Codori is a member of both the Historic Huntsville Foundation and the Huntsville/Madison County Historical Society. She has become a sort of "brick enthusiast" since she spearheaded the revitalization of an old sidewalk exhibited on the Downtown Huntsville square.

Since that project, her curiosity hasn't stopped her from learning more.

"They were made of the soil, they were made by hand, and they’re all around me, they always are in every city," Codori said. "Then I said 'ah, this is the basis, this is the root literally, coming from the soil.'"

The bricks that support our buildings and our roads tell us about our city's history, but they're also changing along with the growth of the city.

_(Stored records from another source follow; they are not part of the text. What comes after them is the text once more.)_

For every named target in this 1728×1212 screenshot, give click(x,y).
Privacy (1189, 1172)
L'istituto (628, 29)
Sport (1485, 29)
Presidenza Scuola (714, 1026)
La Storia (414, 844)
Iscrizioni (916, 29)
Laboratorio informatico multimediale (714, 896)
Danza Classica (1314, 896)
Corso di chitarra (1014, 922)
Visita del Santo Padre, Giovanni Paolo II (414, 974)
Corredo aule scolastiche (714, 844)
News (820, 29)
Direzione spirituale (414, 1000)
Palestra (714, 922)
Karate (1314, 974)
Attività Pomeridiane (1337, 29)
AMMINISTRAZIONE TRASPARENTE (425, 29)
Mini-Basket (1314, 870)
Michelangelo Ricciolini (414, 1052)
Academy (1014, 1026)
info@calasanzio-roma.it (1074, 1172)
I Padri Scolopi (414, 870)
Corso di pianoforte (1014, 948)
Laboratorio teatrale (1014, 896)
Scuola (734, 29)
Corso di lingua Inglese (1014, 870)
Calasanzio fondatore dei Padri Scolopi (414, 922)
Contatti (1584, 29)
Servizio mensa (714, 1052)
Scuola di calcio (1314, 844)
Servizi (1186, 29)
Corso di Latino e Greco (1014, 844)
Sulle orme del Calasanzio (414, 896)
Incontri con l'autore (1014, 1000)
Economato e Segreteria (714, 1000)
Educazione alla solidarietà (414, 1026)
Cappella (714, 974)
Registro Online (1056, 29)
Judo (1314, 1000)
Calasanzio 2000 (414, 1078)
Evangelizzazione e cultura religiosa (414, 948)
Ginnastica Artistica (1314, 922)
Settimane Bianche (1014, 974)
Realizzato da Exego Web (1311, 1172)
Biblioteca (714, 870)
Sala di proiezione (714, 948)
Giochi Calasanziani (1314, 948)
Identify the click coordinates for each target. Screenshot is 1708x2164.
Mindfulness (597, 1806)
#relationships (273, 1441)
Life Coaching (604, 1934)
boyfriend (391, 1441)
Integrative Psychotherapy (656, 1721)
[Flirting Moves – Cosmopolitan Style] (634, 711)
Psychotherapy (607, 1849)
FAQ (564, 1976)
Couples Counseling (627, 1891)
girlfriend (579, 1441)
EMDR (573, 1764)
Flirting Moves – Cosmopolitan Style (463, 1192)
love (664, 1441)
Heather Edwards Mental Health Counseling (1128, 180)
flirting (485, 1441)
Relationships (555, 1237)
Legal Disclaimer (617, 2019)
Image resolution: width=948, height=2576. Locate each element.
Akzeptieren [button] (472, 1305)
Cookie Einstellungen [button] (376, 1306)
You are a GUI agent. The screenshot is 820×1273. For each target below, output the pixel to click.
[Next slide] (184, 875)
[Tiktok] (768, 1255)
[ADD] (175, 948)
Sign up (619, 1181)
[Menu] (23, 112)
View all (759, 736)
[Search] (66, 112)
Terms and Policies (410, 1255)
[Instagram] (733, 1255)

"You realize the roots and the soil are changing those sidewalks and pushing them and moving them," Codori said.

Sometimes as we bring in the new, we discover the old. An old sidewalk was uncovered during construction on Holmes Avenue at Dement Street in Huntsville.

Local postcard collectors The Southpaw have a postcard that shows the same original brick.

Local postcard collectors The Southpaw have a postcard that shows the same original brick.

Codori guesses the machine-cut bricks on Holmes Avenue were starting to be laid in the city post-Civil War, in the late 1860s. And rail tracks were probably laid down to support a streetcar system in the late 1880s.

"By 1869, people were back in gear, and public works were back," Codori said.

Codori will continue digging into the history of the city’s foundation. She says again, it’s all about your roots.

"It’s about what built the reason you’re here," she said. "People were here before and they were building this and making it accessible to us now.”